Daniel_Dewey comments on My current thoughts on MIRI’s “highly reliable agent design” work

Daniel_Dewey 8 Jul 2017 5:26 UTC
4 points
0 ∶ 0
I’m going to try to answer these questions, but there’s some danger that I could be taken as speaking for MIRI or Paul or something, which is not the case :) With that caveat:

I’m glad Rob sketched out his reasoning on why (1) and (2) don’t play a role in MIRI’s thinking. That fits with my understanding of their views.

(1) You might think that “learning to reason from humans” doesn’t accomplish (1) because a) logic and mathematics seem to be the only methods we have for stating things with extremely high certainty, and b) you probably can’t rule out AI catastrophes with high certainty unless you can “peer inside the machine” so to speak.
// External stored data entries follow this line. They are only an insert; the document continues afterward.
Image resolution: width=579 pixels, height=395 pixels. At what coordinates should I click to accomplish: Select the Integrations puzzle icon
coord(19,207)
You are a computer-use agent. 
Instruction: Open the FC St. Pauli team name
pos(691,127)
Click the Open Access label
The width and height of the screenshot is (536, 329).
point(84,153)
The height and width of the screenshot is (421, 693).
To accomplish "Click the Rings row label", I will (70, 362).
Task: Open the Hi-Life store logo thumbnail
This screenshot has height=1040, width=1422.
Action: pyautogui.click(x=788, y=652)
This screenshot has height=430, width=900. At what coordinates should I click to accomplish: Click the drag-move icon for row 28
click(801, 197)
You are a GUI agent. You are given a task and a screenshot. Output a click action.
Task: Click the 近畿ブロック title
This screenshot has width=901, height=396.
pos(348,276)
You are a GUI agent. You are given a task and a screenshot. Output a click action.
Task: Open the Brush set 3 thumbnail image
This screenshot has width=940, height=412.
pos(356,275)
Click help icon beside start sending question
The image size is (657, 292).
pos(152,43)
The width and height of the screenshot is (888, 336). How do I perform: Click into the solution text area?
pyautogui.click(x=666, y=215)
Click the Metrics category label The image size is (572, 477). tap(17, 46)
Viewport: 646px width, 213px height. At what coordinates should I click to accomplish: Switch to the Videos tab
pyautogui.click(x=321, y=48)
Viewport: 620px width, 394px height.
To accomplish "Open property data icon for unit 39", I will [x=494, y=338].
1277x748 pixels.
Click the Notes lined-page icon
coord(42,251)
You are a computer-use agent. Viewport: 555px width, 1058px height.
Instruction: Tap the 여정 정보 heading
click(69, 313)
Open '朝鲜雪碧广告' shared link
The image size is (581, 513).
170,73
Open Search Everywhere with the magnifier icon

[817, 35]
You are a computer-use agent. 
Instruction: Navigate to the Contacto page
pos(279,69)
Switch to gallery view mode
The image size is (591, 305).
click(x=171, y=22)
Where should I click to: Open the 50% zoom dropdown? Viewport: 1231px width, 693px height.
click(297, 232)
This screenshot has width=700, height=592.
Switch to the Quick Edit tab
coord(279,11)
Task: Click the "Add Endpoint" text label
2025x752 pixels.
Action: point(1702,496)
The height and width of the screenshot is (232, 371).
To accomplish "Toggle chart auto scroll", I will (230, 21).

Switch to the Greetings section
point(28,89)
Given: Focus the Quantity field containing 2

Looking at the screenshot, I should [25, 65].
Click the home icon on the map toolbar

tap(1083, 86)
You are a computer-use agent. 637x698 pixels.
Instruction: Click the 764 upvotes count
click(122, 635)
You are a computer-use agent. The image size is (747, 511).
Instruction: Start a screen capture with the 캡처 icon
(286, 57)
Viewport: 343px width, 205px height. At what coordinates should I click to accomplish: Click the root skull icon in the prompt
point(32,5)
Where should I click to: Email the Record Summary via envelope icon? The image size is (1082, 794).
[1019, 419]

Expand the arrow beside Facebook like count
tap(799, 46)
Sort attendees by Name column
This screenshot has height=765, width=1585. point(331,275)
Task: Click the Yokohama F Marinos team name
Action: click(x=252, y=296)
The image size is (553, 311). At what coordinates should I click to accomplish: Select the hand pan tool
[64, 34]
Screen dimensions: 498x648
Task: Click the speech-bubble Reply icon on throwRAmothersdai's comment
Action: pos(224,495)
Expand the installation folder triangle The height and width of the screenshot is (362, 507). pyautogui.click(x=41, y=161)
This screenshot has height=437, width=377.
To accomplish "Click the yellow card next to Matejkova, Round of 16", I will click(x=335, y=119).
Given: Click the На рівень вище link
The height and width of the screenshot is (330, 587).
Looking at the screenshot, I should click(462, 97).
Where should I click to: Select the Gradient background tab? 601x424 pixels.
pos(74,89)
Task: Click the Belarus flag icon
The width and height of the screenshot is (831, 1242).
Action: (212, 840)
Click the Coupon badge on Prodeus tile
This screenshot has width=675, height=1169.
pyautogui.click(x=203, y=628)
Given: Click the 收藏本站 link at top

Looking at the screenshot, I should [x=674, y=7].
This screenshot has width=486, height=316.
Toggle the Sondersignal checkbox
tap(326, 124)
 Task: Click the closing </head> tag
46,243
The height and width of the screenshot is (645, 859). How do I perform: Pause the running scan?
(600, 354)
HRAD might allow you to peer inside the machine and make statements about what the machine will do with extremely high certainty.

My current take on this is that whatever we do, we’re going to fall pretty far short of proof-strength “extremely high certainty”—the approaches I’m familiar with, including HRAD, are after some mix of
- a basic explanation of why an AI system designed a certain way should be expected to be aligned, corrigible, or some mix or other similar property
- theoretical and empirical understanding that makes us think that an actual implementation follows that story robustly / reliably
HRAD makes trade-offs than other approaches do, and it does seem to me like successfully-done HRAD would be more likely to be amenable to formal arguments that cover some parts of our confidence gap, but it doesn’t look to me like “HRAD offers proof-level certainty, other approaches offer qualitatively less”.

(2) Produce an AI system that can help create an optimal world… You might think that “learning to reason from humans” doesn’t accomplish (2) because it makes the AI human-limited. If we want an advanced AI to help us create the kind of world that humans would want “if we knew more, thought faster, were more the people we wished we were” etc. then the approval of actual humans might, at some point, cease to be helpful.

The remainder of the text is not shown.